How had he listened to her—and heard her—so well? About wanting to see a tiara, about why she hated surprises, about the job—there he’d heard what she didn’t even say.

“Well”—Maddie had her businesslike voice on—“I’ve known plenty of people who have turned down well-paying jobs, or quit jobs in favor of ones where they made a fraction of that salary, and it was always because they wanted more balance in their life that the job with more money wouldn’t give them. And, if you’re having any issue with money, I can always pitch in. You know that, right? No matter what.”

Tears rolled down Vivian’s cheeks.

“Oh, girl, thank you, I know that,” she said. “But it’s not that; I’m doing just fine. More than fine, actually. But what if . . . I don’t know, there are so many what-ifs. What if I get sick like Aunt Jo? I have excellent insurance, but there’s so much insurance doesn’t cover, and I don’t want to be a burden on you. What if, I don’t know, my house burns down? Or . . .”

Maddie cut her off.

“Enough with the what-ifs, Mom. You have to live for today, for now, not what you might think could possibly happen, years down the road. This job . . . if you take it, you’ll probably stay in it until you retire, right?”

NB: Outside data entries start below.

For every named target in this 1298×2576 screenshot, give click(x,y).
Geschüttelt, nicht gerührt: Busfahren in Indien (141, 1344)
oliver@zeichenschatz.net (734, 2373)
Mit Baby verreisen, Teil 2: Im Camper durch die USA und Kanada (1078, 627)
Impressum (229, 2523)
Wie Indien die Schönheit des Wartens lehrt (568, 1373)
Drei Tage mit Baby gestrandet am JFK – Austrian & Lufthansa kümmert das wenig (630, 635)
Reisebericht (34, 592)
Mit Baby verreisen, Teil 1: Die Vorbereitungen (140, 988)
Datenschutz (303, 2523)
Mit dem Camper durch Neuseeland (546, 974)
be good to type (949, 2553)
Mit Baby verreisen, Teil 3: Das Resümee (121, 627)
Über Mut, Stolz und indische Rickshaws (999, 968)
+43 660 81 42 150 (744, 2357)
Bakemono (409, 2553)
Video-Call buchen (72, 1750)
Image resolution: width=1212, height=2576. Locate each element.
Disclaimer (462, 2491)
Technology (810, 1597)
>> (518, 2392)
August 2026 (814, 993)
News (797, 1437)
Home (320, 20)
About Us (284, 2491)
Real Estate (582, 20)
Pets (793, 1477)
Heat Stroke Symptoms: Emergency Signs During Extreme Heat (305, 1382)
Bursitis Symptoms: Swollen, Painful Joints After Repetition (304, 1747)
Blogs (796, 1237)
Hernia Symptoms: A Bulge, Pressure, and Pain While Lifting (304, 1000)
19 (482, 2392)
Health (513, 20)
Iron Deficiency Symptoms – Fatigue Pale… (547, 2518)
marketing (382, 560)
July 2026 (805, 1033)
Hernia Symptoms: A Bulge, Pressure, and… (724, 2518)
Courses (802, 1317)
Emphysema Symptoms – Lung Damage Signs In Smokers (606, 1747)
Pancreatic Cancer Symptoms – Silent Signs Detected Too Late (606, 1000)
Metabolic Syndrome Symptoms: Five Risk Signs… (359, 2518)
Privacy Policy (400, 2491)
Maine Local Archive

Vivian took a deep breath.

“Yeah, I probably would.” She thought about that. The rest of her working life, in that job. A job that wouldn’t make her happy. She’d known that, as soon as Malcolm had asked her the question.

“Don’t you always tell me that life is too short to do something you hate?”

Vivian laughed.

“Don’t throw my words back at me! And I won’t hate the job, it’s not that, it’s just . . .”

“I know,” Maddie said. “I’m not going to tell you what to do, but I’ll support you in whatever you decide to do. I know you know that. But I’m really glad you’re thinking about this. All I’ve ever wanted was for you to be happy, Mom.”